(Provided records Opens)

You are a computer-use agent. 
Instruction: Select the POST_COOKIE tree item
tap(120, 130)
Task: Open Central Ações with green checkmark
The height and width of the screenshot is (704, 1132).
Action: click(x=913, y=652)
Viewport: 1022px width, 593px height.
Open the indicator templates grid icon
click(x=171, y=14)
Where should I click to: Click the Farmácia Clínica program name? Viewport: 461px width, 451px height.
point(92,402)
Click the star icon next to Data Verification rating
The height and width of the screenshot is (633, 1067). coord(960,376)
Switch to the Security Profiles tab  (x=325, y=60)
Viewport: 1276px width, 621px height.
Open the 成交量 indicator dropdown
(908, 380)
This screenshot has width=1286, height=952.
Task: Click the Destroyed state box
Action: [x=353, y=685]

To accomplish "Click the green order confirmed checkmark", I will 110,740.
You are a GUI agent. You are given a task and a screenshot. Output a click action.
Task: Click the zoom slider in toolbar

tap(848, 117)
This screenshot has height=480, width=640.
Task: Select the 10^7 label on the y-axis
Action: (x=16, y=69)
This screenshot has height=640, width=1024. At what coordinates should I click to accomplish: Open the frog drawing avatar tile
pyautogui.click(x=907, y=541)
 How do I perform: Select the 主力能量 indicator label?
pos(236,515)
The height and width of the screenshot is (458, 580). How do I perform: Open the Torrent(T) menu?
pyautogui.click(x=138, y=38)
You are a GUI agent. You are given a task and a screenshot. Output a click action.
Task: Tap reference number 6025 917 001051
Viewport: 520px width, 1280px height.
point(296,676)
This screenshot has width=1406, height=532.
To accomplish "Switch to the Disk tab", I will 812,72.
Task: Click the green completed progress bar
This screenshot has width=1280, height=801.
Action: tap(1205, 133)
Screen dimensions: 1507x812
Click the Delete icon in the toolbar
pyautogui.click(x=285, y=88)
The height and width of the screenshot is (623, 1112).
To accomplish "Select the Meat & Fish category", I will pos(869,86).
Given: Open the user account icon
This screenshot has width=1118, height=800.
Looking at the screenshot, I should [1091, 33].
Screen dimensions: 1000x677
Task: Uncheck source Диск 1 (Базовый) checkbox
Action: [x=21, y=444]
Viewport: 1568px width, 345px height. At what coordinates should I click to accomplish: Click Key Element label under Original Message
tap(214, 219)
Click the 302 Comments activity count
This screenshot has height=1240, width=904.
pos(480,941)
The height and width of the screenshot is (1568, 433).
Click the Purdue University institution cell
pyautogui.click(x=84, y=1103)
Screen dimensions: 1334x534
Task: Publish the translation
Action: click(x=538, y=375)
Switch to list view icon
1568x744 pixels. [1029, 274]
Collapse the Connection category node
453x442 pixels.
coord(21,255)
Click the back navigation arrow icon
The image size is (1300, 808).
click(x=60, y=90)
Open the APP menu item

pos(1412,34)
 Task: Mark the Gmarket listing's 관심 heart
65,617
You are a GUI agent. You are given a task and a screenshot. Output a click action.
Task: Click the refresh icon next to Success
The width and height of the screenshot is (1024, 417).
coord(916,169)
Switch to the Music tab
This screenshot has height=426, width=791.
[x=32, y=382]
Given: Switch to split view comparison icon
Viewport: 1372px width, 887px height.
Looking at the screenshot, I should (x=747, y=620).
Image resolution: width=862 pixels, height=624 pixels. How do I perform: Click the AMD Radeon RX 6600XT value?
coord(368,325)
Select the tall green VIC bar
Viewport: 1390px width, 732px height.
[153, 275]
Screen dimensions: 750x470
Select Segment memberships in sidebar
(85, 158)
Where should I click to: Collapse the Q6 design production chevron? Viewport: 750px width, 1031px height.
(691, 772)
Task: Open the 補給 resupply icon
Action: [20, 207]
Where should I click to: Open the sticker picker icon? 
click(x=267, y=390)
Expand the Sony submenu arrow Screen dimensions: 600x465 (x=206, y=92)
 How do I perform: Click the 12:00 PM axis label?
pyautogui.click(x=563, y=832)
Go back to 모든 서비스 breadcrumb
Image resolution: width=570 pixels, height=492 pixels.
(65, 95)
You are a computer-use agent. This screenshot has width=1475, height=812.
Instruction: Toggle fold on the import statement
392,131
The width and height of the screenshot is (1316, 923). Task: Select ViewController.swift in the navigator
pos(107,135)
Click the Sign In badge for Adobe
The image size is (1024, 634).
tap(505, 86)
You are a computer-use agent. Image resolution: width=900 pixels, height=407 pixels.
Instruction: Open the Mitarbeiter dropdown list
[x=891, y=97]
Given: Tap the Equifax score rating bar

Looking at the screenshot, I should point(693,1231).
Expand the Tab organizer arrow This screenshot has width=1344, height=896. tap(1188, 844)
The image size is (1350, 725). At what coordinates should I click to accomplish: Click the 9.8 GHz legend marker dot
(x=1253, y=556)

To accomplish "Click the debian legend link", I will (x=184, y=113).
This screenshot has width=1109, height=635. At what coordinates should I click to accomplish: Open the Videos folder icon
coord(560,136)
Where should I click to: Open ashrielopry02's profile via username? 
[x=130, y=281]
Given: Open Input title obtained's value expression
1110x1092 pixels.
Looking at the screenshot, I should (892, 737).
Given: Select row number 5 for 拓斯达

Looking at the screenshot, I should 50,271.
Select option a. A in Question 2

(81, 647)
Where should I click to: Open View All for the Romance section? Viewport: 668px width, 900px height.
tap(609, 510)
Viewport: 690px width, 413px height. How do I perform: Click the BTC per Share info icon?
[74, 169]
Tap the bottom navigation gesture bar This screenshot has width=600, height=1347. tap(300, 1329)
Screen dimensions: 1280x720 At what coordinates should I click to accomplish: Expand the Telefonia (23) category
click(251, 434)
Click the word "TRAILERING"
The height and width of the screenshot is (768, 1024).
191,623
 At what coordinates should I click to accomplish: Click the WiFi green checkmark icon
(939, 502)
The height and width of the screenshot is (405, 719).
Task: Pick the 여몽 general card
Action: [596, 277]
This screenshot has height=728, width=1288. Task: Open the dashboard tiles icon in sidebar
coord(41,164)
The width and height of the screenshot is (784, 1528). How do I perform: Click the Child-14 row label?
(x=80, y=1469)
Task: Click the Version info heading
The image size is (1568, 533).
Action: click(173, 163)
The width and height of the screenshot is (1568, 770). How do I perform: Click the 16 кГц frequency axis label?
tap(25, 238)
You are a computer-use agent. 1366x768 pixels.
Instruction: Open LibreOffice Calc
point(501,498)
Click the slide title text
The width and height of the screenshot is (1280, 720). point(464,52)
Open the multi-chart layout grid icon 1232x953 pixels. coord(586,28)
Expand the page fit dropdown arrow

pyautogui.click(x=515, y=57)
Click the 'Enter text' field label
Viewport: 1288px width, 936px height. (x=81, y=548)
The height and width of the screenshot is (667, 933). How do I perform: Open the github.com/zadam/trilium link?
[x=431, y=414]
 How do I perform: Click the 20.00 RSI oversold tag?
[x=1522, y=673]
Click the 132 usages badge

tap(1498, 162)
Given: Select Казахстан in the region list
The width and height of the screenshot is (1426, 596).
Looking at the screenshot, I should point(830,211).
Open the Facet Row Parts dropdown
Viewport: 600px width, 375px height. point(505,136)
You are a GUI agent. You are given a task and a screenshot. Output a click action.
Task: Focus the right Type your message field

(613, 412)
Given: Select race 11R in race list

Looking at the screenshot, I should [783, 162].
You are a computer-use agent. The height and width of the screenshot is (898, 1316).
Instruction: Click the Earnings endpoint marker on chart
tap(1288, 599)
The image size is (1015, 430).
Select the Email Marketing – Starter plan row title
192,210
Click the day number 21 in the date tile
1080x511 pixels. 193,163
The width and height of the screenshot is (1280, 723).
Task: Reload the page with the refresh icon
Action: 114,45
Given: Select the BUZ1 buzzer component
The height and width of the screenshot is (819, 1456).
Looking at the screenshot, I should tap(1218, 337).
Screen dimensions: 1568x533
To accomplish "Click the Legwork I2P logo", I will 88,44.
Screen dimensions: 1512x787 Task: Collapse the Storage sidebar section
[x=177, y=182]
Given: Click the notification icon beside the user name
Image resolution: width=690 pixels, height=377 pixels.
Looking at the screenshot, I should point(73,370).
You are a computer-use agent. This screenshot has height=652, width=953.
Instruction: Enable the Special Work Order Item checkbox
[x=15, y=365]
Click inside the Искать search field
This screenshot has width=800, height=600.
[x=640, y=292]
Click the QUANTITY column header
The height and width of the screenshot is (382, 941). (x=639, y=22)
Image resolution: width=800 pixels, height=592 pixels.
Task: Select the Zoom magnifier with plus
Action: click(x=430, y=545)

(Provided records Closes)

[Assignment]
Using the data above, repeat exactly the lines that begin at the line with "Viewport: 520px width, 1280px height." and end at the line with "Given: Open the user account icon", both ends included.

[Result of this exercise]
Viewport: 520px width, 1280px height.
point(296,676)
This screenshot has width=1406, height=532.
To accomplish "Switch to the Disk tab", I will 812,72.
Task: Click the green completed progress bar
This screenshot has width=1280, height=801.
Action: tap(1205, 133)
Screen dimensions: 1507x812
Click the Delete icon in the toolbar
pyautogui.click(x=285, y=88)
The height and width of the screenshot is (623, 1112).
To accomplish "Select the Meat & Fish category", I will pos(869,86).
Given: Open the user account icon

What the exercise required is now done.